The parents of the children — 20,000 of them who visit SIUT’s biweekly paediatric clinic every year — have much to be thankful for. They are provided the best state-of-the-art treatment free of charge by specialists trained by world renowned urologists in an environment that is child friendly. Bladder extrophy, spina bifida, and traumas caused by accidents that could become the cause of much anguish to children and their parents no longer lead to despair. There is hope.
The silver lining in Pakistan’s dark cloud of the public health sector is the SIUT which is the creation of the iconic Dr Adibul Hasan Rizvi who recently received a standing ovation in the National Assembly where every political party head lauded his efforts.
It was his vision — he always speaks of having a dream and then goes after it like a driven man — that saw the birth of the paediatric urology unit in 2002. The significance of this was driven home to me by Mr Philip Ransley who was in Karachi last week to conduct the Second International Paediatric Urology workshop. Mr Ransley retired a few years ago from London’s Great Ormond Street Hospital where he had trained under Sir David Innis, the legendary father of paediatric urology in Britain. He has made it his life mission to help the children of Pakistan and says, “Like many other areas of medicine, urology is a discipline that requires specialists trained for children. A urologist who operates on adults cannot really treat children’s urological problems with the expertise needed for it.”
“When I first started coming to Pakistan (he has been here dozens of times) my idea was to do surgery to rescue children from problems which no one could do here. Then following the dictum ‘give a man a fish and he feeds himself for a day but give him a fishing rod and he feeds himself for life’ I decided to pass on my expertise to the surgeons in Pakistan. The essence of our success is that SIUT’s paediatric urologists now take care of the vast majority of cases themselves — they have been quick on the uptake. They are even doing bladder reconstruction surgery which they had never done before,” Philip Ransley comments.

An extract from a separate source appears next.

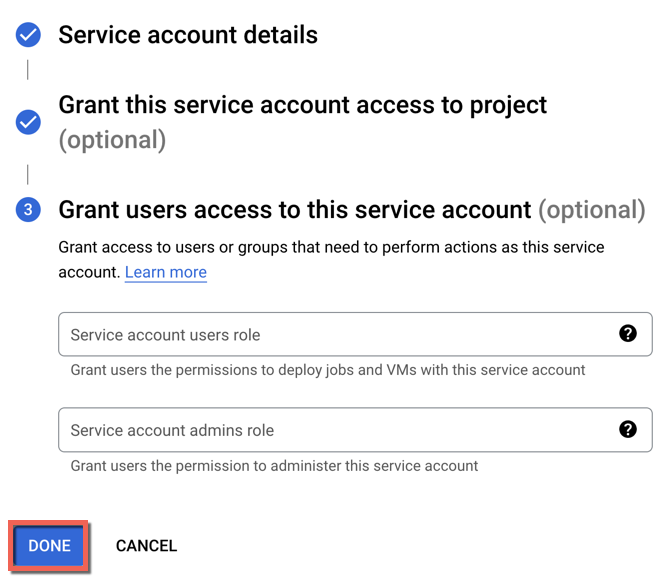Image resolution: width=657 pixels, height=578 pixels.
Task: Click the DONE button
Action: 49,546
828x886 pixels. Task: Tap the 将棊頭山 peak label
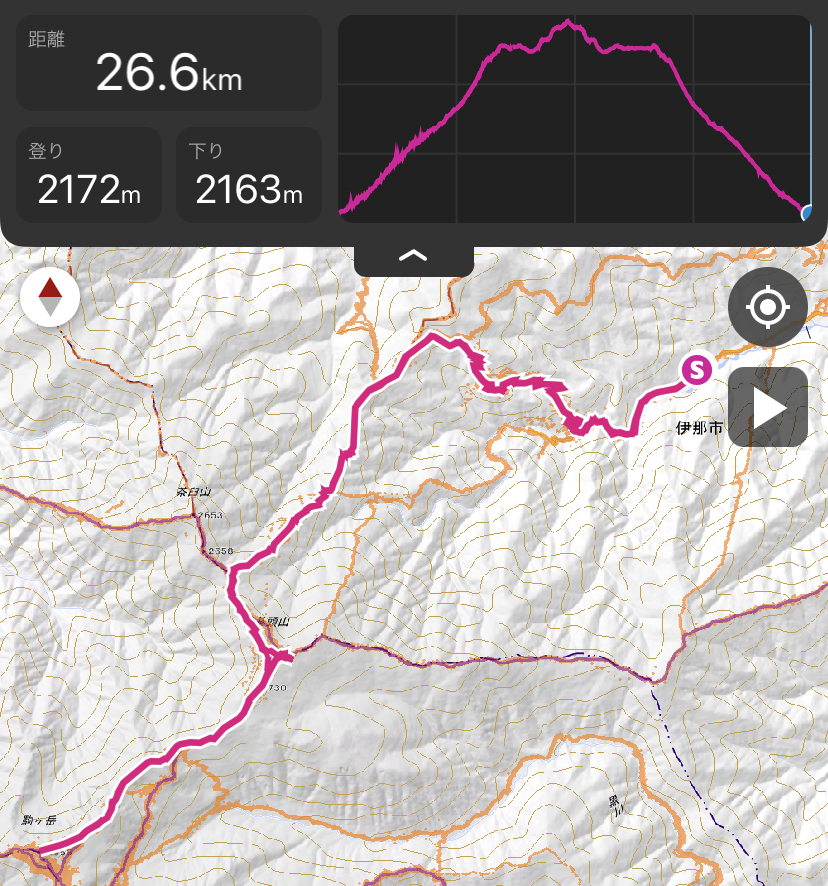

That explains the importance of the four day workshop held at the SIUT last week. The idea was to transfer knowledge of the new techniques that are continuously emerging in the world of medicine. Along with Philip Ransley and his colleague from London, Jeeta Dhillon, a perinatal urologist, the workshop was conducted by a guest faculty of four from France, the US, Germany and Italy.

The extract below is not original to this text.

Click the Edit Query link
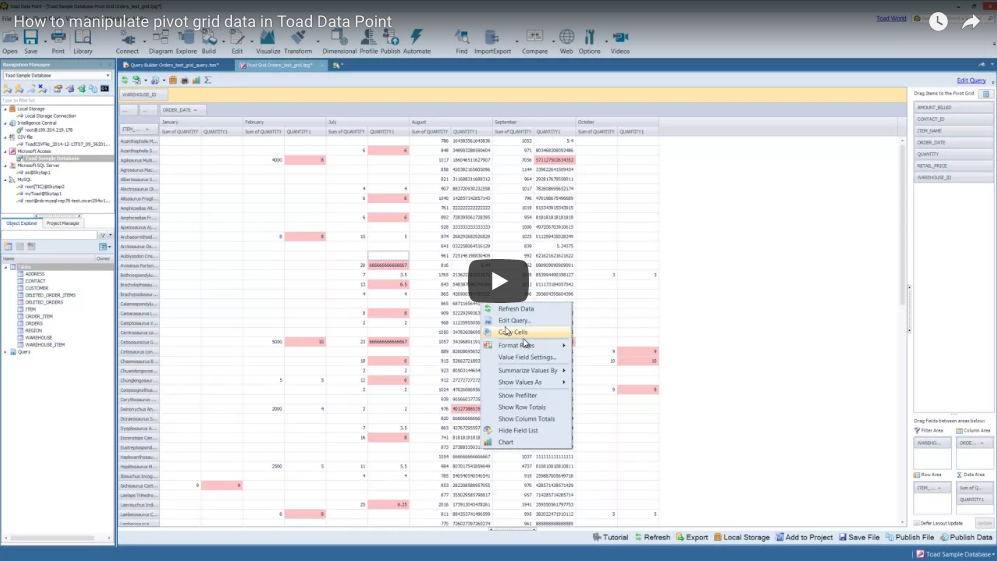The width and height of the screenshot is (997, 561). 970,80
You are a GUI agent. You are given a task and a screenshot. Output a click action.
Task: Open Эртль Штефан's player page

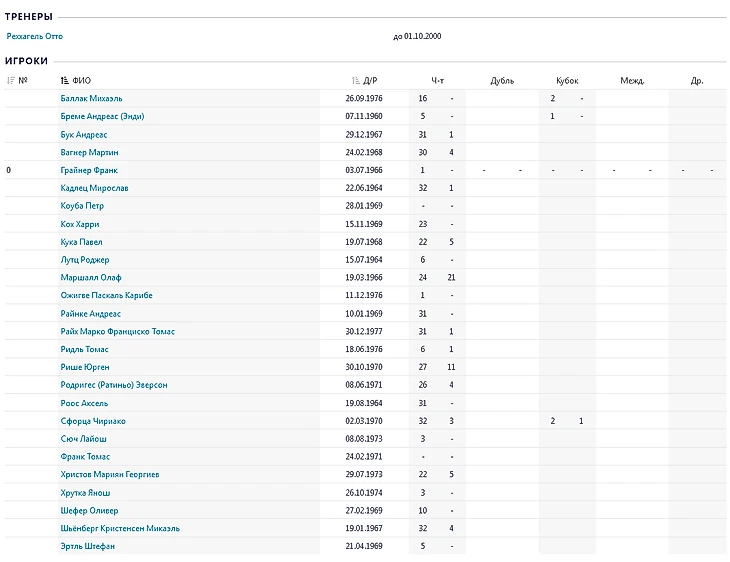tap(88, 546)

Run with “amazing organisation of a military nature” (in Ransley’s words), the workshop was found “mind-blowing” by Jeeta Dhillon. There were three operation theatres running simultaneously throughout the workshop — unheard of in any surgical workshop anywhere in the world — ensuring continuity and intensive interaction. It also allowed the faculty to introduce the participants (about 150 of them from all over Pakistan) to different techniques. Laproscopic surgery, the latest entry in the field of paediatric urology and practised the world over, topped the agenda. Another area of interest was reconstruction of the bladder — a complex and time-consuming procedure.
What made the workshop so successful was not just the minute-to-minute scheduling done by Jeeta, the wonder woman of the exercise, but also the care and time taken in the selection of the 17 children operated upon — a nine-month process undertaken by Dr Sajid Sultan and the paediatric unit of the SIUT he heads. Jeeta pointed out that urologists don’t get to see so many cases in any workshop — and all free.
It was therefore a pity that the delegates from abroad — excepting the Turks — didn’t turn up. It is the image of Pakistan being an unsafe place that put them off. But the faculty who came were so pleased with their experience in Karachi that, as Philip Ransley hopes, they will talk about it and more people will visit.
Not surprisingly, WHO has decided to select SIUT as its collaborating centre for organ transplantation in the eastern Mediterranean.